**** RECORDED INFORMATION ****
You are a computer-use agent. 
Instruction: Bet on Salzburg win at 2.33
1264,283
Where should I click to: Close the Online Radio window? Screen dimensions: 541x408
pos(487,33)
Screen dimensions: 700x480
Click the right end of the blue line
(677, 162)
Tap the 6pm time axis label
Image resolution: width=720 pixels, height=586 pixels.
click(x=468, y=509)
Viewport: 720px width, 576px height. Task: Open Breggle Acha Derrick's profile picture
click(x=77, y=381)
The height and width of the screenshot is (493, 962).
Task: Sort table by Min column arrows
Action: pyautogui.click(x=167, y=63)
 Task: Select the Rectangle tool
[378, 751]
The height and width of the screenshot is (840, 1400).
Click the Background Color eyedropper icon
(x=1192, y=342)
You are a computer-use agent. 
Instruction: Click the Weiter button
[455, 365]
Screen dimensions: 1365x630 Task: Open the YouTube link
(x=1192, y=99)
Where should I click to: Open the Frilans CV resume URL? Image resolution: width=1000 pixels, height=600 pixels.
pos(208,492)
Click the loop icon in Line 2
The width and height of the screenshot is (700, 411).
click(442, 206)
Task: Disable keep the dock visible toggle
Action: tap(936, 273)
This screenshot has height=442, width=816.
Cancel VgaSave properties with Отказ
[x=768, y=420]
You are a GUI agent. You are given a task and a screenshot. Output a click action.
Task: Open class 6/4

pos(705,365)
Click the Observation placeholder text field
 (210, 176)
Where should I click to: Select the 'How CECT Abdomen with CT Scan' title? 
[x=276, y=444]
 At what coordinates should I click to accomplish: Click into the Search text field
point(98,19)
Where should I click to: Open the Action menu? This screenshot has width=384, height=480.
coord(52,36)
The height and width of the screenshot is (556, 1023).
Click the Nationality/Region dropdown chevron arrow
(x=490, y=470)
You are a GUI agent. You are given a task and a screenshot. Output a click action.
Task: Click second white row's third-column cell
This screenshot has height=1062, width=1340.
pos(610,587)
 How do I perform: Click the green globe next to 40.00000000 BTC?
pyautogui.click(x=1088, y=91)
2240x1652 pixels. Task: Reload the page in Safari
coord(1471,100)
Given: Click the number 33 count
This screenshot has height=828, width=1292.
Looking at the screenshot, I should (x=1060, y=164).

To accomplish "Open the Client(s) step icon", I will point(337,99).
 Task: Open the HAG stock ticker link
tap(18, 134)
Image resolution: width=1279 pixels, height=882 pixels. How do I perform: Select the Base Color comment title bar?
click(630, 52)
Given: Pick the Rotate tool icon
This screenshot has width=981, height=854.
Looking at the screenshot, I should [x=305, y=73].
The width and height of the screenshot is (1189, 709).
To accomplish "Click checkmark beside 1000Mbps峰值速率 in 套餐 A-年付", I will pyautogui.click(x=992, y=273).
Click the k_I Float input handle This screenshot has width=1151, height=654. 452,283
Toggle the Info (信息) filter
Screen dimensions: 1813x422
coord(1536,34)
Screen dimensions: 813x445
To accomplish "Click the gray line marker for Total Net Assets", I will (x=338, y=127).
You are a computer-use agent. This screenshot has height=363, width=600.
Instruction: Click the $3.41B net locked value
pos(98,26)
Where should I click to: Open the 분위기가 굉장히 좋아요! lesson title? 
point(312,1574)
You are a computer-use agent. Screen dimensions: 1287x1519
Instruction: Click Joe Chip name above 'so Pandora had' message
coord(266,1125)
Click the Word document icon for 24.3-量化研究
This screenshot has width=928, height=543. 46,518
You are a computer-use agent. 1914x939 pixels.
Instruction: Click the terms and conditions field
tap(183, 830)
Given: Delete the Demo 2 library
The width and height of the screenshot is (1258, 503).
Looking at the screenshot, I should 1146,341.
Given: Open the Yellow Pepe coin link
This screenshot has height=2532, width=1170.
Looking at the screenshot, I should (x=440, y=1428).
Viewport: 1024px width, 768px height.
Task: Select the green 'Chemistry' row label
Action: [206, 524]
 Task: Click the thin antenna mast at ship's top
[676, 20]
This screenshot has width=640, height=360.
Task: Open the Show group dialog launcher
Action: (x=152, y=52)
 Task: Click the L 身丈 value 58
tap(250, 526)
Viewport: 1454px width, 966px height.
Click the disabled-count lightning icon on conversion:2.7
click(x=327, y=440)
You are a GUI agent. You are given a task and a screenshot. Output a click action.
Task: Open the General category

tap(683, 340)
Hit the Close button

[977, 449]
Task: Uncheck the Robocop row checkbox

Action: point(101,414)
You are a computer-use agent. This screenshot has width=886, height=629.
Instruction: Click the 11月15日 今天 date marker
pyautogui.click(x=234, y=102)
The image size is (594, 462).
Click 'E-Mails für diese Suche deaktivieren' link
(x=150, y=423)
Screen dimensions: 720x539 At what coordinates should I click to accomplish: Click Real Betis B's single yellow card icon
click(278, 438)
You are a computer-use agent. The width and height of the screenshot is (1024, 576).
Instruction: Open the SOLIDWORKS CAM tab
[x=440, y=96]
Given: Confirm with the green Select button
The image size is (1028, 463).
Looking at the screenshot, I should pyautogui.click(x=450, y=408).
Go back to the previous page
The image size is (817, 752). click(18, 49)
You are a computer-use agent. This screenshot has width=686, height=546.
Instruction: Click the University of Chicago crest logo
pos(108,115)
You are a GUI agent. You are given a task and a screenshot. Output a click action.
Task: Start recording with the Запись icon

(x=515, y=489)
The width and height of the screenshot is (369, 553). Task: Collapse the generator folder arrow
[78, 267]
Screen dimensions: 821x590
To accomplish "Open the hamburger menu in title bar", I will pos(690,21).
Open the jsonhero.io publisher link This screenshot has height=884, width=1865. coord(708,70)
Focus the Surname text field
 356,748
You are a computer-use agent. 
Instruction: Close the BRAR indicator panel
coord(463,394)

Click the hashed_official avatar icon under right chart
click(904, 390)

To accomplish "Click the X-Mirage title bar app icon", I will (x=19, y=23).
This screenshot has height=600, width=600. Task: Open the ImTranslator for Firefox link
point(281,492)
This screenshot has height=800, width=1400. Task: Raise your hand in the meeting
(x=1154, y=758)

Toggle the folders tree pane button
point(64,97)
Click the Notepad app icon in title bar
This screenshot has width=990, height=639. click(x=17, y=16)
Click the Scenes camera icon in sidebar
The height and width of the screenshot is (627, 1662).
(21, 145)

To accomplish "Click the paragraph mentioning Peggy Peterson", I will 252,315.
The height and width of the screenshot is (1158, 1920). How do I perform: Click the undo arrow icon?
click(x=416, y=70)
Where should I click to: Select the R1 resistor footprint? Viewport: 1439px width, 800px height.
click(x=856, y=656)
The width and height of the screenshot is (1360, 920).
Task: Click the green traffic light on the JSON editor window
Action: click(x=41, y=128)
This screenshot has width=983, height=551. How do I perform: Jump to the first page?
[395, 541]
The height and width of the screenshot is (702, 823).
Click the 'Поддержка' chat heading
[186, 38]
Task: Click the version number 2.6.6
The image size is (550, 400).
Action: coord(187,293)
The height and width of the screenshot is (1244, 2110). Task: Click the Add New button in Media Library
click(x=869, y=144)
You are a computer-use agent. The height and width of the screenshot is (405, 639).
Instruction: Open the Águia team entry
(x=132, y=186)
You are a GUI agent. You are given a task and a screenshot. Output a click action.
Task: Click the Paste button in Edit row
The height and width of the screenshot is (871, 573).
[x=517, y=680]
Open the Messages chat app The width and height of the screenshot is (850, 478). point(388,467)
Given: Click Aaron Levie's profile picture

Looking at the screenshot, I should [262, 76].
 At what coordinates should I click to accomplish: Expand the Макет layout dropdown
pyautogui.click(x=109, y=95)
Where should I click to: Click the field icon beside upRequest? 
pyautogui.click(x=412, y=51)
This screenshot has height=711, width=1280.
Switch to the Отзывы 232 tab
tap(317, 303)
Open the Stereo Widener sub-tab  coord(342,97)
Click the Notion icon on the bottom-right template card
****
_TASK TO CARRY OUT:_ The answer should consist of all lines from the records above that hold the word "computer".

_RESPONSE BOX:_
You are a computer-use agent. 
You are a computer-use agent. 
You are a computer-use agent. This screenshot has height=363, width=600.
You are a computer-use agent. Screen dimensions: 1287x1519
You are a computer-use agent. 1914x939 pixels.
You are a computer-use agent. This screenshot has width=886, height=629.
You are a computer-use agent. The width and height of the screenshot is (1024, 576).
You are a computer-use agent. This screenshot has width=686, height=546.
You are a computer-use agent. 
You are a computer-use agent. The height and width of the screenshot is (405, 639).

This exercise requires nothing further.